Five sets of parameters are selected for the simulation test, for verifying the prediction accuracy of the mathematical model; the parameter settings are shown in Table 4; the simulation results and the prediction results of the improved model and empirical equation are shown in Figure 8. The prediction errors of the improved model for the simulation temperature are 1.28%, 1.36%, 1.57%, 1.34%, and 2.44%, and the prediction errors of the empirical equation for the five simulation temperatures are 11.43%, 5.84, %, 3.11%, 8.71%, and 12.02%. The prediction accuracy of the empirical equation fluctuates sharply because the tool geometry parameters are not considered. According to the previous single-factor analysis, the geometry parameters of the tool have a significant influence on the cutting temperature. When the geometry parameters of the tool change, the cutting temperature changes as well, but the empirical equation cannot reflect this phenomenon, resulting in poor prediction accuracy. In contrast, the improved model has a high prediction accuracy because it takes the relationships between all tool geometry parameters and the cutting temperature into consideration.

Figure 8 

The results of simulation verification.

6. Experimental Data Verification

The orthogonal machining tests with an infrared (IR) camera system were used to verify the improved model. The material is aluminum alloy 7050, and the tool is WC tool.
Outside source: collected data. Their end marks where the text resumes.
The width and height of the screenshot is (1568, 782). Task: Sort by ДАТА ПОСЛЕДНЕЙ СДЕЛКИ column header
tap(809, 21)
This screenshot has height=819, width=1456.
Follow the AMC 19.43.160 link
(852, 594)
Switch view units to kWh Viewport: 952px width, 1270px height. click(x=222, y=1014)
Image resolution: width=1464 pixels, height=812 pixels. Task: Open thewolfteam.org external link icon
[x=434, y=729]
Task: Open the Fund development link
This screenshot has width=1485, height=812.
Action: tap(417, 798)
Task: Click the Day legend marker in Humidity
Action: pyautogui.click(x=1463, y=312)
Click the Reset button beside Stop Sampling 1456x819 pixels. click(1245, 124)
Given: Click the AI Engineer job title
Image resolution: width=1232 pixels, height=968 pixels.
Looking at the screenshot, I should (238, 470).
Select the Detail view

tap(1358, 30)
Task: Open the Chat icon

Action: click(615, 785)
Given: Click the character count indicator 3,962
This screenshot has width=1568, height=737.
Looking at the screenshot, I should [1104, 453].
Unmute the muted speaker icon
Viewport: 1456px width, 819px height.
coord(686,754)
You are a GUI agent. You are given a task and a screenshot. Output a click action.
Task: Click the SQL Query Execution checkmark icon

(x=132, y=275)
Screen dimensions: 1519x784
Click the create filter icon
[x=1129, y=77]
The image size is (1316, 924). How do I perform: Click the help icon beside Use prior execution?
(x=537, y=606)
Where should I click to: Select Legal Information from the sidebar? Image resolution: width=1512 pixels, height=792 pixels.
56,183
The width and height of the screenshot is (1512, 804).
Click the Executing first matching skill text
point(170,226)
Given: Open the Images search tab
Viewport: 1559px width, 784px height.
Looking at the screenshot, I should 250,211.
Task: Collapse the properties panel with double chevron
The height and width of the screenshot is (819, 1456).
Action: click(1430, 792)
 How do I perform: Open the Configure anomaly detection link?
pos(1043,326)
The infrared camera (Figure 9) used in the experiments has an uncooled focal plane array (FPA) detector. The IR camera has the spectral responsivity of 7–14 mm, an interlace scanning property of 2 : 1, and a minimum resolvable temperature difference of approximately 0.2°C at 25°C [33].

Figure 9 

The infrared camera system was integrated with the CNC machine tool for thermal model validation tests.

The cutting parameters are set as follows: spindle speed is 8000 r/min, axial depth is 2 mm, the radial depth of cut is 16 mm, tool diameter is 16 mm, blunt radius is 0.01 mm, and helix angle is 30°. Test with various rake angles and feed rates. The test conditions are shown in Table 5.

Figure 10 shows the prediction of the experimental data by the improved model of cutting temperature and the empirical model of cutting temperature. The prediction errors of the two models for the experimental temperature are shown in Table 5. The results show that the improved model proposed in this paper has a higher prediction accuracy compared with the traditional empirical model.

Figure 10 

The results of experimental verification.

7. Conclusion

In the process of Al7050 with cemented carbide tools, the influences of tool geometry parameters on the cutting temperature were studied, and the corresponding mathematical relationship was established for each parameter. The relief angle has little effect on the cutting temperature, and there is a polynomial relationship between the geometry parameters and the cutting temperature.

An improved mathematical model of cutting temperature, which involves tool geometry parameters and milling parameters, is established based on the empirical equation. We can use this model to estimate the cutting temperature of the tool under different tool geometric parameters and milling parameters. For excessively high cutting temperature, the model can well reflect the optimization direction of variables. According to the prediction temperature, we can also change cutting condition, such as the consumption of cutting fluid, to lower cutting temperature, which can prolong tool life and improve machining quality.

The simulation data and experimental data show that the cutting temperature model considering the tool geometric parameters has better prediction accuracy. The average prediction error is 1.6% for simulation temperature and the average prediction error is 8.6% for actual cutting temperature. This modeling idea can be used with other types of tools and cutting materials.

Data Availability

The relevant data of calculation used to support the findings of this study are included within the article.

Conflicts of Interest

The authors declare that they have no conflicts of interest regarding the publication of this paper.

Acknowledgments

This work was supported by the National Natural Science Foundation of China (no. 51605337) and the Zhejiang Provincial Natural Science Foundation of China (no. LQ19E050010).